The Left’s long “cancel-culture” tradition, now adopted by the Right, is starting to extend to traditional Christians. Just recently Lizzie Marbach, the communications director for Ohio Right to Life, was fired for social media activity culminating in the statement: “There’s no hope for any of us outside of having faith in Jesus Christ alone.” Republican Congressman Max Miller took offense claiming it was “one of the most bigoted tweets” he had ever seen. The exclusivity of Marbach’s rather conventional claim was beyond the pale in our society of pretended tolerance.
These representative examples of the political Right policing themselves are happening during a time when conservative industry leaders seem more concerned with normalizing homosexuality than responding to the Left’s constant attacks on white people. They conceive of America in ways only Progressives used to. In truth, America is more the abstract ideas of freedom and equality than it is a tangible place filled with tangible people. As egalitarian sentiments increase, Right-Wingers follow in the footprints laid down for them by radicals. As a result, gatekeepers in politically Right circles are conditioned into suspecting Nazi sympathies simply because someone values a sense of people and place. This became more clear to me recently as I watched conservative and evangelical Christian outlets try to eviscerate Stephen Wolfe’s book The Case for Christian Nationalism.
Though legitimate critiques exist, most reviews took him to task for alleged fascistic tendencies. Stephen said what many Christian thinkers before him, including Augustine and John Calvin, believed: That “blood relations matter for your ethnicity because your kin have belonged to this people on this land.” It did not matter that Wolfe clarified he rejected “modern racialist principle” and was not making a “white nationalist” argument.[19. Stephen Wolfe, The Case for Christian Nationalism, (Moscow, Idaho: Canon Press, 2022), 139, 172.] Paul Matzko in Reason Magazine wrote that “Wolfe has composed a segregationist political theology.” Kevin DeYoung claimed in his review for The Gospel Coalition that Wolfe’s arguments bore “resemblance to certain blood-and-soil nationalisms of the 19th and 20th centuries.” Virgil Walker wrote for G3 Ministries that “Wolfe’s version of nationalism maintains consistency with the kind of German volkism that paved the way for ethnic German nationalism.”
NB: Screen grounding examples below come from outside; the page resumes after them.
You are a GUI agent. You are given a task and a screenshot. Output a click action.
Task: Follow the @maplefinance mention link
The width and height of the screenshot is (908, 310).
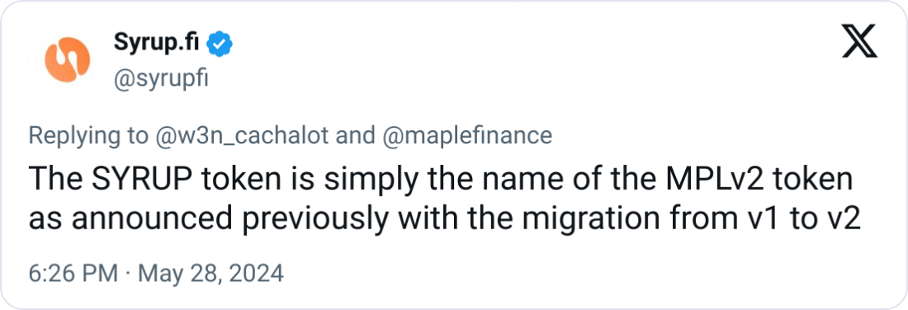tap(466, 135)
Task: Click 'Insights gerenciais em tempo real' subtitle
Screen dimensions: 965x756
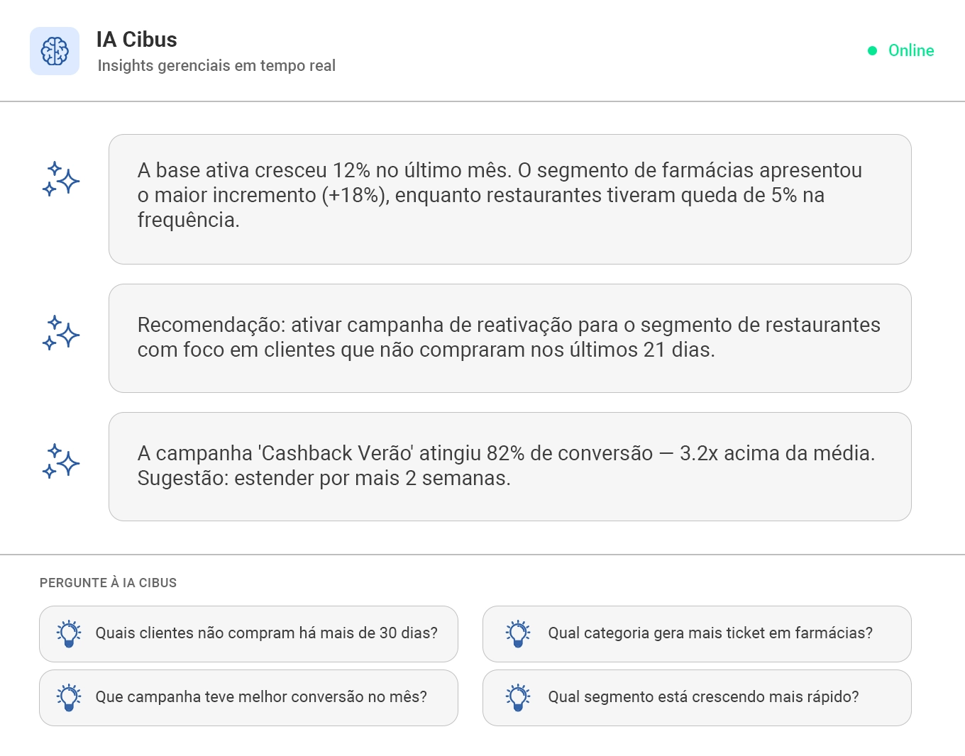Action: point(216,66)
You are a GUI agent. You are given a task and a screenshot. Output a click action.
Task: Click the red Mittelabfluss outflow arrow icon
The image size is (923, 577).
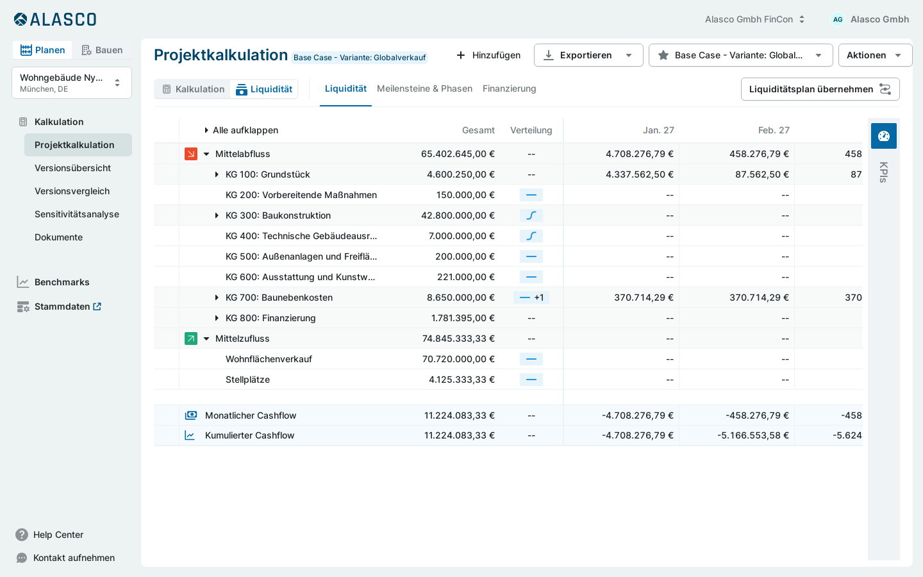(191, 154)
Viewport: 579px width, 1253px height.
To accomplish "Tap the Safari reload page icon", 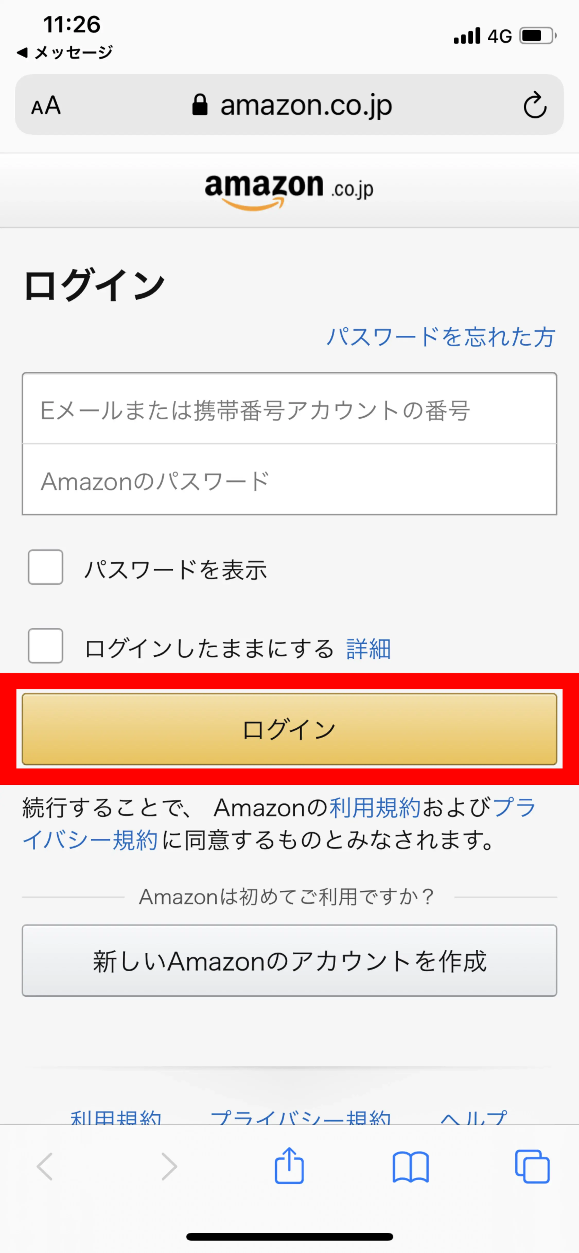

But this was never the problem political conservatives had with Nazism until very recently. In fact, some of their critiques were that National Socialists did not value people and place enough. The Nazis violated sovereign borders, persecuted their own countrymen, and destroyed sacred traditions. Thus, conservatives the “blood and soil” slogan as merely that, a slogan. To whatever extent the conservatives possessed an affinity for their own people, it disagreed with the Nazi instinct to replace natural affections with a love for power and ideology.
What modern political conservatives fail to see is how their willingness to cancel others for violating egalitarian principles shares more in common with the ideologues they claim to oppose than it does their conservative heritage. Authentic conservatives have a much stronger argument against National Socialism but it is not one they need to deploy seeing as how busy they are fighting actual threats. Younger members of the Right are starting to see the failures of late-stage post-war conservatism. The question is whether they will have the opportunity to conserve conservatism by restoring a Christian moral framework that values people and place while rejecting newly adopted ideologies and Leftist, but now bipartisan, tactics.